Cuando hace ya casi 16 meses la quiebra del banco Lehman Brothers disparó las alarmas sobre el posible colapso del sistema financiero internacional, la respuesta de las autoridades de las principales naciones no se hizo esperar.
Tanto banqueros centrales como ministros de Finanzas, adoptaron decisiones que no tenían precedente en la historia del capitalismo. Fue así como se aprobaron multimillonarios paquetes de ayuda, consistentes en líneas de préstamo baratas y a largo plazo para garantizar la liquidez del sistema crediticio. También se autorizó la compra con fondos públicos de bonos y papeles, incluyendo aquellos que se habían vuelto imposibles de negociar en el mercado.
Pero la medida más audaz de todas consistió en la inyección de recursos estatales a las entidades en problemas. En términos prácticos dicho salvamento fue equivalente a una nacionalización parcial de instituciones que eran consideradas de primera línea. De tal manera, en Estados Unidos, Gran Bretaña, Alemania, Italia y Suiza, entre otros, una multitud de bancos les vendieron acciones a sus respectivos gobiernos.
Uno de los grandes inspiradores del esfuerzo realizado fue Ben Bernanke, presidente del Banco de la Reserva Federal estadounidense, quien acaba de ser confirmado para un segundo periodo por el Senado de su país.
Con una larga trayectoria académica, este ex profesor de la Universidad de Princeton, es uno de los principales estudiosos de la Gran Depresión del siglo pasado, que sumió en la miseria a millones de personas en el planeta, durante más de una década. Dentro de sus trabajos más conocidos está uno que argumenta que el detonante en la profundización de la crisis de esa época fue la quiebra del sistema financiero.
Por tal motivo, cuando la burbuja inmobiliaria se reventó y empezaron a conocerse los estragos que dejaron las inversiones en papeles atados a hipotecas de mala calidad, Bernanke vio las similitudes con el pasado e impulsó el apoyo. El reto no fue fácil y durante varios meses el crédito estuvo detenido. No obstante, para mediados del 2009 ya era claro que la implosión del sector bancario había quedado descartada.
El problema es que el público no quedó contento con lo hecho. En diversas latitudes los ciudadanos consideraron injusto que los gobiernos rescataran a los banqueros cuyas irresponsabilidades habían generado la crisis, al tiempo que miles de personas perdían su casa o su trabajo. Además, diferentes entidades volvieron a la práctica de las bonificaciones millonarias, lo cual no hizo sino aumentar el descontento.

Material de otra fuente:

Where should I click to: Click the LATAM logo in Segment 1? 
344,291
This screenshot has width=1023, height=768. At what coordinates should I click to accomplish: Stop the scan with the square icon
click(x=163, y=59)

Dichas quejas tuvieron eco en distintas partes. En el Reino Unido, por ejemplo, la administración de Gordon Brown logró la aprobación de una ley que impone un impuesto marginal de 50 por ciento a la recompensa extraordinaria que obtenga un banquero. A su vez, en Estados Unidos, el propio Barack Obama trató de evitar tales pagos, aunque con poco éxito. Dentro de las explicaciones dadas es que la práctica en el sector es la de salarios básicos bajos, a los que se suman premios por buen desempeño.
Desmontar, entonces, esa política generaría una desbandada de la gente más capaz hacia otras actividades o hacia países en donde no está mal visto que los financistas ganen bien. Sin embargo, la rabia no ha pasado. En las últimas semanas, tanto la Casa Blanca como el presidente francés Nicolas Sarkozy han criticado las prácticas especulativas y han hablado de la necesidad de límites mucho mayores. En Estados Unidos, la Cámara de Representantes ya aprobó un proyecto de ley que prohibiría ciertas conductas consideradas riesgosas, aunque falta su paso por el Senado.
En respuesta, los banqueros han rechazado las propuestas y sostienen que una mayor regulación no sólo golpearía la rentabilidad del negocio y haría difícil atraer los capitales que se necesitan, sino que influiría negativamente sobre el comportamiento de la economía. Semejante contestación, no desprovista de arrogancia, hace prever que la disputa continuará.
En lugar de tratar de entender el rechazo del público y mostrar una cara menos antipática, los barones del negocio siguen empeñados en preservar el statu quo. Pero eso es casi un imposible político y le da herramientas a quienes quieren ponerle una camisa de fuerza a una actividad que no es la más popular por estos días.